Spain and Portugal go hand in hand again in this new fight with the EU, as occurred in the energy market negotiation in which Pedro Sánchez and António Costa did not achieve their maximum positions, but an Iberian exception was made to put a cap on the price of gas with which electricity is produced in order to lower the electricity bill. light. In addition to sharing some arguments, such as the investment that both countries have made in renewable energies, Spain understands the specificity of Portugal given that it does not have interconnection and is isolated from the rest of the countries. What efficiency is there in reducing demand if that reduction is not going to reach the rest of Europe? What advantage does it give to the rest of Europe? They ask themselves in the Ministry of Ecological Transition, where they insist that a linear answer should not be given for all countries.
That is why the Government has initiated contacts with the rest of the States to try to add supporters to the rejection of the regulation disseminated by the Commission. For now they see possibilities with Greece, Poland, Hungary or Italy. From the department of Ribera they maintain that they are not looking for a blocking minority but rather a consensus so that there can be an agreement at the meeting of energy ministers next Tuesday. Now, for the update of the regulation to go ahead, a qualified majority is needed (55% of the Member States, that is, 15 of the 27 and representing 60% of the population) while to block it, four countries are required represent 35% of European citizens.

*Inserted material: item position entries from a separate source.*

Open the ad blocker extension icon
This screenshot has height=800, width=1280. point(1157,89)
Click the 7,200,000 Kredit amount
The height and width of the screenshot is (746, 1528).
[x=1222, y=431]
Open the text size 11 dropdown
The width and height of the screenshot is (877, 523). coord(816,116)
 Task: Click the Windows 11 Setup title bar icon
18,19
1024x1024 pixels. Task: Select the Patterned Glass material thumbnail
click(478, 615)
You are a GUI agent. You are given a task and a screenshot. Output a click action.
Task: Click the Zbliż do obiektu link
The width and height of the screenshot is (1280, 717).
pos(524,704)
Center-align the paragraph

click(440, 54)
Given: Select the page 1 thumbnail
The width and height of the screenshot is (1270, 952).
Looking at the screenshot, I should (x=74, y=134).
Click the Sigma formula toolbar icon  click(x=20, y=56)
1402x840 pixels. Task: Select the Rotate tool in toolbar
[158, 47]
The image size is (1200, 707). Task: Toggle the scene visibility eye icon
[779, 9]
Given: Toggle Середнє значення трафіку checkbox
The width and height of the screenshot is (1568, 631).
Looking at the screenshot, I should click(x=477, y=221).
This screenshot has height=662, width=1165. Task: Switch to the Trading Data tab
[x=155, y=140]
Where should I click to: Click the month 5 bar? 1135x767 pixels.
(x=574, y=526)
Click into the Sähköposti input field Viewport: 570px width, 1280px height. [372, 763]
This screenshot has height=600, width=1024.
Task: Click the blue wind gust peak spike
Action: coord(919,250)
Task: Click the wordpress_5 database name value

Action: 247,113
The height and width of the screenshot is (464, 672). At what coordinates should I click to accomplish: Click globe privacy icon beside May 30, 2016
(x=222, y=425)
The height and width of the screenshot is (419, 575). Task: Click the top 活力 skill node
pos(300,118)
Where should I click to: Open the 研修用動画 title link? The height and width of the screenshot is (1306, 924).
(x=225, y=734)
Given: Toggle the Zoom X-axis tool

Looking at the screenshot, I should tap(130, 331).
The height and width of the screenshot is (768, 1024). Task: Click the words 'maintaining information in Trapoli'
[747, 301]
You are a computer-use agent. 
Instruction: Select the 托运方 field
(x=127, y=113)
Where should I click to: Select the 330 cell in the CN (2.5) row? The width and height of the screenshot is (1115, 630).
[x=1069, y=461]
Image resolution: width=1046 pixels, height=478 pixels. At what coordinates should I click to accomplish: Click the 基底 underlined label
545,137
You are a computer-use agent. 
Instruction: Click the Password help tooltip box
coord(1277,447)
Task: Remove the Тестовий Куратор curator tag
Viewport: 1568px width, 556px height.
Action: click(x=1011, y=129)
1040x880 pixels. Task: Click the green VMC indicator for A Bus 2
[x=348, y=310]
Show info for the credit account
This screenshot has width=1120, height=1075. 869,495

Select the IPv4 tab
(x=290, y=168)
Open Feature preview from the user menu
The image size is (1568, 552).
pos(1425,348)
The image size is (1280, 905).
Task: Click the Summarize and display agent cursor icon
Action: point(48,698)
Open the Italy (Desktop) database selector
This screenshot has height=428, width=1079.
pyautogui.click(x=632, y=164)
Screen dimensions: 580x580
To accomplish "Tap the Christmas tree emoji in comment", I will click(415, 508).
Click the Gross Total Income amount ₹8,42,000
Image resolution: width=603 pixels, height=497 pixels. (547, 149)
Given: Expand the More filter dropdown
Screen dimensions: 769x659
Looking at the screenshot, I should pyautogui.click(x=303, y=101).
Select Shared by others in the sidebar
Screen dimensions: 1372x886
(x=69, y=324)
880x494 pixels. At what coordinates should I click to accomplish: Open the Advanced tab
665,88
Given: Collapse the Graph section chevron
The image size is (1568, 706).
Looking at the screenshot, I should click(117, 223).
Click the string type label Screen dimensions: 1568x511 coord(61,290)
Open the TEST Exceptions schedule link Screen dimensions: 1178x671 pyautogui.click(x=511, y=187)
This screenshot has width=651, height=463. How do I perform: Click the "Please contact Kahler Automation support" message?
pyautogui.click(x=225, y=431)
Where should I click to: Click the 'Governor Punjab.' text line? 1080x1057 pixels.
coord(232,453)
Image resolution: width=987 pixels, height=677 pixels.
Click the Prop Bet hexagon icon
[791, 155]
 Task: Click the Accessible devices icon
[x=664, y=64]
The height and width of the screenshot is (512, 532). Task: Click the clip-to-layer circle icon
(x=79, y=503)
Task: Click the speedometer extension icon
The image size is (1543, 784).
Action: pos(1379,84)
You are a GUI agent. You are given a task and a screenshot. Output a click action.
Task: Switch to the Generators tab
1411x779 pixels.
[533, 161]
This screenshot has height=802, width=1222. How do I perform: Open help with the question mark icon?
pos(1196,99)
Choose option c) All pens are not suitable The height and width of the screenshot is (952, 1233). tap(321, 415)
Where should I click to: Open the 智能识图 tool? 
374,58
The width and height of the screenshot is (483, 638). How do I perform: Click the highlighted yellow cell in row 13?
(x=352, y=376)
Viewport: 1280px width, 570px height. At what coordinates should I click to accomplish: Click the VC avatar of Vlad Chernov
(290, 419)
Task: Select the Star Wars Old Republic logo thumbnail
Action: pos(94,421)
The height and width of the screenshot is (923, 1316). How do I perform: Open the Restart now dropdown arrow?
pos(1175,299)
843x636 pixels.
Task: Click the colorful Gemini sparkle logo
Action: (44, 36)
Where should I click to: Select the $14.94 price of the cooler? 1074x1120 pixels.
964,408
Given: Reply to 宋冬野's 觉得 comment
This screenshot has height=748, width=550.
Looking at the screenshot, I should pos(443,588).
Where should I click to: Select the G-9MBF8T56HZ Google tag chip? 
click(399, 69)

The conversations with the partners have begun at different levels (the vice president, the Secretary of State for Energy, Sara Aagesen, the technical teams, the consular representation before the EU...) and in the Ministry they do not see it necessary for now for Sánchez to pick up the phone to seek a common front with other heads of government. What they do demand is that the EU leaders address the matter in order to give it a political orientation. In any case, what they assure in the Executive is that if they lose the pulse, Spain will abide by the decision and will not declare itself in absentia.